This was a rather effective mean of colonial administrative control. This elite group became prominent political leaders in the early 20th century. They had been nurtured in the Christian-mission-schools set up mainly in Jaffna and Colombo for that very purpose. Table 3 shows the bias towards the Jaffna peninsula if not the Northern Province (36 Schools) while many Sinhalese dominant provinces had hardly any such schools.

As long as the British ruled the country, the favoured groups of Tamils had no qualms about enjoying their privileged position, but with the impending departure of the British, they foresaw a grave threat to their privileges from the majority (non-English educated) Sinhalese, Tamils and Muslims who would naturally take over the reins of power.

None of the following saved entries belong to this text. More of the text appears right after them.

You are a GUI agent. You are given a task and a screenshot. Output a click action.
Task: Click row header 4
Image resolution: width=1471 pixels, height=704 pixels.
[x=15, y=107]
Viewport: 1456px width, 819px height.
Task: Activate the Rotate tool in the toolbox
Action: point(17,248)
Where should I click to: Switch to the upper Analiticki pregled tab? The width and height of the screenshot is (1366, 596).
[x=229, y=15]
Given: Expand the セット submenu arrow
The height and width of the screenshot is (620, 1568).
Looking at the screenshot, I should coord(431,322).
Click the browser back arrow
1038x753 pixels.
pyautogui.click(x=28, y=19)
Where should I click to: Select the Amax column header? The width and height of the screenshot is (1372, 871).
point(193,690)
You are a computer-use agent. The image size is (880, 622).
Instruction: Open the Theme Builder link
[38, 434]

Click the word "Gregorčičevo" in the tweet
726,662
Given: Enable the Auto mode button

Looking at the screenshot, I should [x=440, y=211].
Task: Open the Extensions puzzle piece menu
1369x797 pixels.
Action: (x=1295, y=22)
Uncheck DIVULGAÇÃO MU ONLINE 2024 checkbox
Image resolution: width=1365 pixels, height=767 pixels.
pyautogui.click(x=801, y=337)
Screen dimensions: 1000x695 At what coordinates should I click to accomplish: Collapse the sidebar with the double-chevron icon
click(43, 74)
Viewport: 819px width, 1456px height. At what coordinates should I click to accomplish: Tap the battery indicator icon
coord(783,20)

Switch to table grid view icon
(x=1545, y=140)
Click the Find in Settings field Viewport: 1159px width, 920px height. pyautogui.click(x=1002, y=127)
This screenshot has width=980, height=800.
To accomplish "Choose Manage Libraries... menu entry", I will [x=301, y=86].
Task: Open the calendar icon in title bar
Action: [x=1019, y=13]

Since the call for independence was strong and too strong to resist (many colonials were granted independence after World War II), these Tamil politicians were alarmed and demanded what is euphemistically known as the 'fifty - fifty' solution (i.e. 50% seats in parliament to the 13% minority Ceylon Tamils and other minority groups and remaining 50% to the 74% majority Sinhalese). If this had been granted, it would have ensured Tamil minority dominance in Sri Lanka and would have given rise to an apartheid situation as in South Africa under white minority rule. The British Government quite rightly rejected this demand outright, and granted independence to Sri Lanka in 1948.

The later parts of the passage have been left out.